Resources like Village TMS, on TMS treatment options explain how these integrations actually work in practice rather than treating each treatment as an isolated intervention. The integration is where most of the practical clinical work happens.
Side Effects and What to Expect
Brain-based therapies have side effect profiles that patients should understand before starting. For TMS, the most common side effects are mild scalp discomfort during sessions and occasional headaches afterward. The risk of seizure is genuinely rare but real, and patients with certain neurological conditions or with metal in or near the head are not candidates for TMS.
For ketamine and esketamine, the side effect profile is different. The dissociative experience during treatment is part of the medication’s effect and is monitored throughout. Blood pressure can rise during treatment and is checked. Some patients experience nausea or other transient effects. Long-term safety for medical use within standard protocols is well-established, and the protocols at responsible clinics are designed to keep treatment within evidence-based ranges.
Neither treatment is risk-free. Both have generally favourable risk profiles for appropriate patients with appropriate monitoring. The honest conversation about risks should happen before treatment starts.
The Question of Mechanism
Patients sometimes want to understand exactly how these treatments work. The honest answer is that the mechanisms are partially understood and the field is still developing more complete models. TMS is thought to work by modulating activity in cortical regions involved in mood regulation, with downstream effects on connected regions. Ketamine works on glutamate signalling in ways that are not fully characterised but appear to involve rapid changes in synaptic plasticity.
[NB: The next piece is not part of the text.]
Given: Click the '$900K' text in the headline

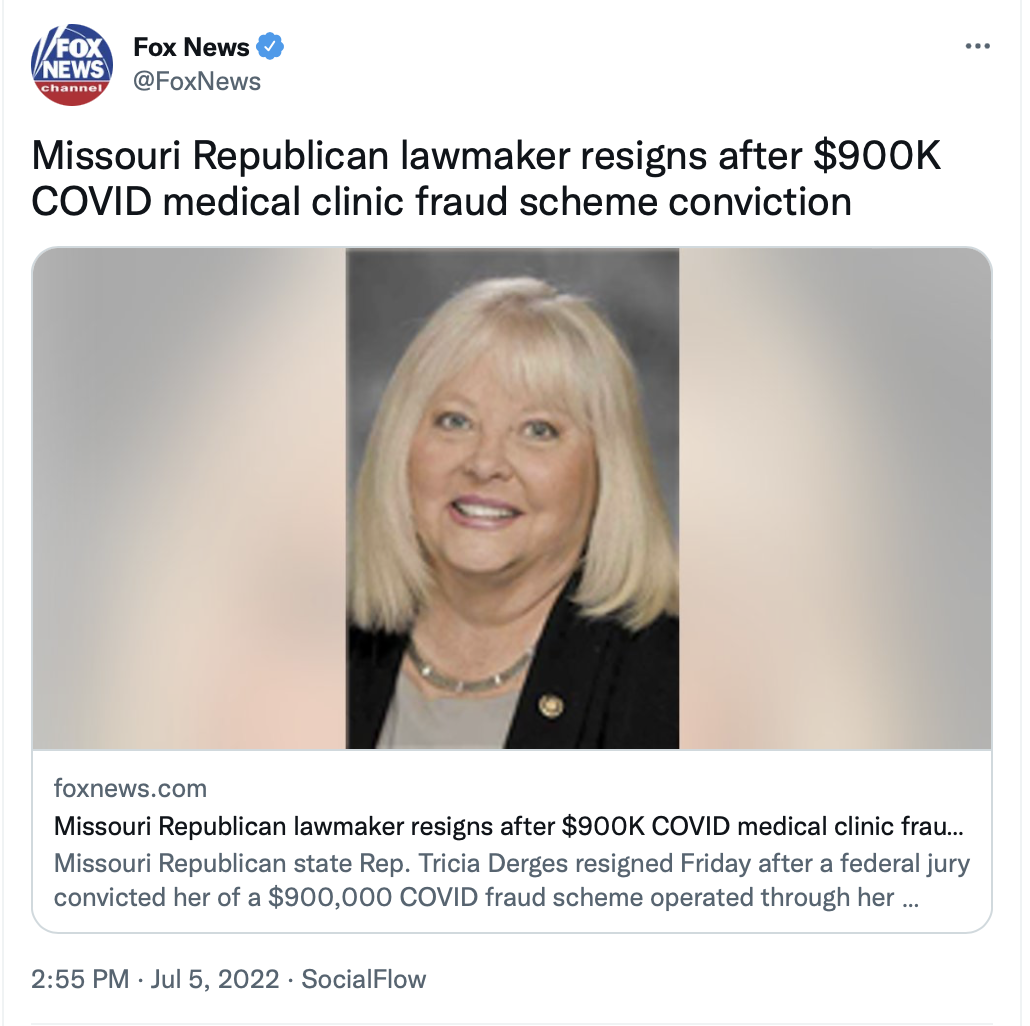Looking at the screenshot, I should tap(877, 156).
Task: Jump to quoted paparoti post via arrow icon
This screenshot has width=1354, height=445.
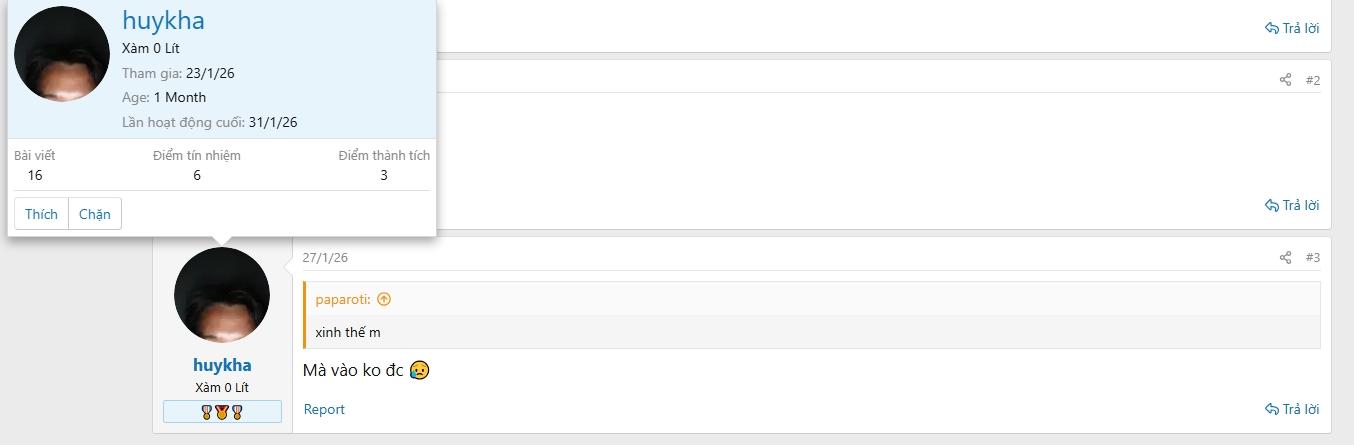Action: point(384,299)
These mechanism descriptions are simplifications. The actual neuroscience involves multiple pathways, time courses, and individual variations that researchers are still mapping out. For practical purposes, what matters is that the treatments produce reliable clinical effects in appropriate patient populations and that the risks are well-characterised. The deeper mechanistic understanding will continue to develop and will refine clinical use over time.
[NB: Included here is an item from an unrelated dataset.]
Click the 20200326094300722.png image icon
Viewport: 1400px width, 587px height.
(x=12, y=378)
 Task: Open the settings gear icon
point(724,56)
Realistic Outcomes and Maintenance
For appropriate patients, brain-based therapies produce outcomes that conventional treatment did not. Patients who had not responded to multiple antidepressants often respond meaningfully to TMS or ketamine. Some achieve full remission of symptoms. Others achieve substantial improvement that allows them to function more fully than they had before treatment.
Maintenance is part of the picture. Most patients who respond to brain-based therapies need some form of ongoing care to preserve gains. The form varies. Some patients consolidate gains with ongoing medication and need no further direct treatment. Others benefit from periodic TMS or ketamine maintenance sessions. The right approach is individual and is part of what treatment planning needs to address.
Where Brain-Based Therapies Are Heading
The brain-based therapy toolkit is expanding. Newer TMS protocols continue to refine targeting and timing. Various other neurostimulation approaches are at different stages of clinical development. Other glutamate-targeting agents are being studied. Combination protocols that integrate multiple approaches are becoming more sophisticated.
None of this should suggest that the current toolkit is incomplete or that patients should wait for future treatments. The current options are genuinely effective for many patients and represent meaningful clinical advances over what was available a decade ago. The trajectory is encouraging, but the present is already substantially better than it used to be. Patients who would benefit from these treatments now should not delay on the assumption that something better is just around the corner.